Far removed from mainstream Brazil, hard by the Bolivian border and 400km west of Campo Grande, the city of CORUMBÁ provides a welcome stop after the long ride from either Santa Cruz (in Bolivia) or Campo Grande. As an entrance to the Pantanal, Corumbá has the edge over Cuiabá in that it is already there, stuck in the middle of a gigantic swamp, only 119m above sea level. Its name, in Tupi, means the “place of stones” and, not surprisingly, Corumbá and the Pantanal didn’t start out as a great source of attraction to travellers. As early as 1543, the swamp proved an inhospitable place to an expedition of 120 large canoes on a punitive campaign against the Guaicuru tribe. Sent by the Spanish governor of Paraguay, it encountered vampire bats, stingrays, biting ants and plagues of mosquitoes. And while it doesn’t seem quite so bad today, it’s easy to understand why air conditioning is such big business here. It was Corumbá’s unique location on the old rail link between the Andes and the Atlantic that originally brought most travellers to the town, but, ironically, the same swamp that deterred European invaders for so long has rapidly become an attraction, at the same time that the Brazilian part of the rail link has been closed down.

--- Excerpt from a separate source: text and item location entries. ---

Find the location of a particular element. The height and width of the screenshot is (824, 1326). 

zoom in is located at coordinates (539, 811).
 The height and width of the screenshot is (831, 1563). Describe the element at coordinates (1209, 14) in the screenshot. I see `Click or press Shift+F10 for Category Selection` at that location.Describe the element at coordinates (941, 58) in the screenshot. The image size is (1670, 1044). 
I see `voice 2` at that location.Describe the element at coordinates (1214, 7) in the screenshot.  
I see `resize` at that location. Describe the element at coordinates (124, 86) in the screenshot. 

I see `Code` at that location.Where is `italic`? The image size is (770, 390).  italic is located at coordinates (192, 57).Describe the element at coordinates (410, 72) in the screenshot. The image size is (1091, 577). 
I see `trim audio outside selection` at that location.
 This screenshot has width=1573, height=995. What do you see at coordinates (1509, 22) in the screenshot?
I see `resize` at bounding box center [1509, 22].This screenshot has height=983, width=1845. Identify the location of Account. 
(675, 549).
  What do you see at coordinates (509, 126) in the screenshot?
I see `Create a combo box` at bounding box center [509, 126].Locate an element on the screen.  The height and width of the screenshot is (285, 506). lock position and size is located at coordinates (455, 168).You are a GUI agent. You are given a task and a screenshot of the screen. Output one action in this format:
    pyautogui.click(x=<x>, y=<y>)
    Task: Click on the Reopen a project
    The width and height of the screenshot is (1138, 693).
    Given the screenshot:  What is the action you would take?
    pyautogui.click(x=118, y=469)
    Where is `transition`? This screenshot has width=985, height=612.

Crossing into or out of Bolivia from Corumbá is a slightly disjointed procedure. Leaving Brazil, you should get an exit stamp from the Polícia Federal at Praça da República 51 in Corumbá (easiest before 11am or between 7pm and 9pm), before picking up a Bolivian visa (if you need one) from the consulate at Rua Antônio Maria Coelho 881 (t 67/3231-5605). After that, it’s a matter of taking the bus (from the Praça Independência on Rua Dom Aquino Corréa) for the 10km to the border, checking through Bolivian immigration and receiving your passport entry stamp. Money can be changed at decent rates at the border.
Train tickets for Santa Cruz should be bought at La Brasilena train station in Quijarro, a few minutes by colectivo (a type of shuttle bus; R$5) or bus from the Bolivian immigration office. First class to Santa Cruz costs R$70, second class R$40. The first-class carriages are comfortable, with videos, but everything sways and the toilets are dirty. Limited food is available on board, and also from the trackside villages during the train’s frequent stops. Insect repellent and clothes that cover your flesh are essential, as the lights of the carriages attract all manner of biting insects at night. Drinking water and a torch are also useful. As timetables vary considerably, check at the station in Corumbá or Quijarro at least a couple of days in advance. It’s worth going to Quijarro the day before departure to actually make your booking.
Entering Brazil from Bolivia is essentially the same procedure in reverse, although US citizens should remember to pick up visas in the Brazilian consulate in Santa Cruz before leaving.